[AIM OF THE EXERCISE] Copy out all the records below, updating "sidebar" to "side panel" and leaving everything else unchanged.

[Records for locating described items]
━━━━━━

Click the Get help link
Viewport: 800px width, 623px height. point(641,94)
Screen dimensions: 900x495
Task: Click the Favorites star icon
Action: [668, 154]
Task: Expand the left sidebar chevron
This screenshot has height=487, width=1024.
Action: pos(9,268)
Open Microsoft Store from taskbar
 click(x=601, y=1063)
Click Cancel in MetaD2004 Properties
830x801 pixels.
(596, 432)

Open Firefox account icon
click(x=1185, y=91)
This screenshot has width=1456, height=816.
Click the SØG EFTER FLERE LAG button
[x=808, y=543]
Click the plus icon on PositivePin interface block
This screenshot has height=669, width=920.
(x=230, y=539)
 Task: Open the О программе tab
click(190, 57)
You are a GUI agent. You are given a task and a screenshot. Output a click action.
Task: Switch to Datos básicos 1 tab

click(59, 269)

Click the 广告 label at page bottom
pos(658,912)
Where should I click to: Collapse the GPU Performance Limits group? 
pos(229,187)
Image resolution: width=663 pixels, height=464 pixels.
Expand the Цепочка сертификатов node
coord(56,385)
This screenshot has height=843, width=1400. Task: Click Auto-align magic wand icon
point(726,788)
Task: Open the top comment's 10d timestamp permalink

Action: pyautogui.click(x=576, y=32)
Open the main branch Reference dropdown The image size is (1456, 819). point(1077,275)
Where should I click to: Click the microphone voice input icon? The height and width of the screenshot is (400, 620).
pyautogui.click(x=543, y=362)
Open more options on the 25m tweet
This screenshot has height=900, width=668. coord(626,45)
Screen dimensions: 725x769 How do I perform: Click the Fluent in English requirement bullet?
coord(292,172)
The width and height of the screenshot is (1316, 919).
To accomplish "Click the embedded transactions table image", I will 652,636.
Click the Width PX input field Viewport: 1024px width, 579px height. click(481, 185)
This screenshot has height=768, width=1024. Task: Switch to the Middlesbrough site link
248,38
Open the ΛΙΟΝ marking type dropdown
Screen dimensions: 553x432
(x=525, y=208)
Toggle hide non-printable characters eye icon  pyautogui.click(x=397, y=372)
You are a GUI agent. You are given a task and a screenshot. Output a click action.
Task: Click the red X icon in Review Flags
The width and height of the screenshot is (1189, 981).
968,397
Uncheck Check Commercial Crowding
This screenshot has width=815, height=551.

━━━━━━

[FINISHED EXERCISE]
Click the Get help link
Viewport: 800px width, 623px height. point(641,94)
Screen dimensions: 900x495
Task: Click the Favorites star icon
Action: [668, 154]
Task: Expand the left side panel chevron
This screenshot has height=487, width=1024.
Action: pos(9,268)
Open Microsoft Store from taskbar
 click(x=601, y=1063)
Click Cancel in MetaD2004 Properties
830x801 pixels.
(596, 432)

Open Firefox account icon
click(x=1185, y=91)
This screenshot has width=1456, height=816.
Click the SØG EFTER FLERE LAG button
[x=808, y=543]
Click the plus icon on PositivePin interface block
This screenshot has height=669, width=920.
(x=230, y=539)
 Task: Open the О программе tab
click(190, 57)
You are a GUI agent. You are given a task and a screenshot. Output a click action.
Task: Switch to Datos básicos 1 tab

click(59, 269)

Click the 广告 label at page bottom
pos(658,912)
Where should I click to: Collapse the GPU Performance Limits group? 
pos(229,187)
Image resolution: width=663 pixels, height=464 pixels.
Expand the Цепочка сертификатов node
coord(56,385)
This screenshot has height=843, width=1400. Task: Click Auto-align magic wand icon
point(726,788)
Task: Open the top comment's 10d timestamp permalink

Action: pyautogui.click(x=576, y=32)
Open the main branch Reference dropdown The image size is (1456, 819). point(1077,275)
Where should I click to: Click the microphone voice input icon? The height and width of the screenshot is (400, 620).
pyautogui.click(x=543, y=362)
Open more options on the 25m tweet
This screenshot has height=900, width=668. coord(626,45)
Screen dimensions: 725x769 How do I perform: Click the Fluent in English requirement bullet?
coord(292,172)
The width and height of the screenshot is (1316, 919).
To accomplish "Click the embedded transactions table image", I will 652,636.
Click the Width PX input field Viewport: 1024px width, 579px height. click(481, 185)
This screenshot has height=768, width=1024. Task: Switch to the Middlesbrough site link
248,38
Open the ΛΙΟΝ marking type dropdown
Screen dimensions: 553x432
(x=525, y=208)
Toggle hide non-printable characters eye icon  pyautogui.click(x=397, y=372)
You are a GUI agent. You are given a task and a screenshot. Output a click action.
Task: Click the red X icon in Review Flags
The width and height of the screenshot is (1189, 981).
968,397
Uncheck Check Commercial Crowding
This screenshot has width=815, height=551.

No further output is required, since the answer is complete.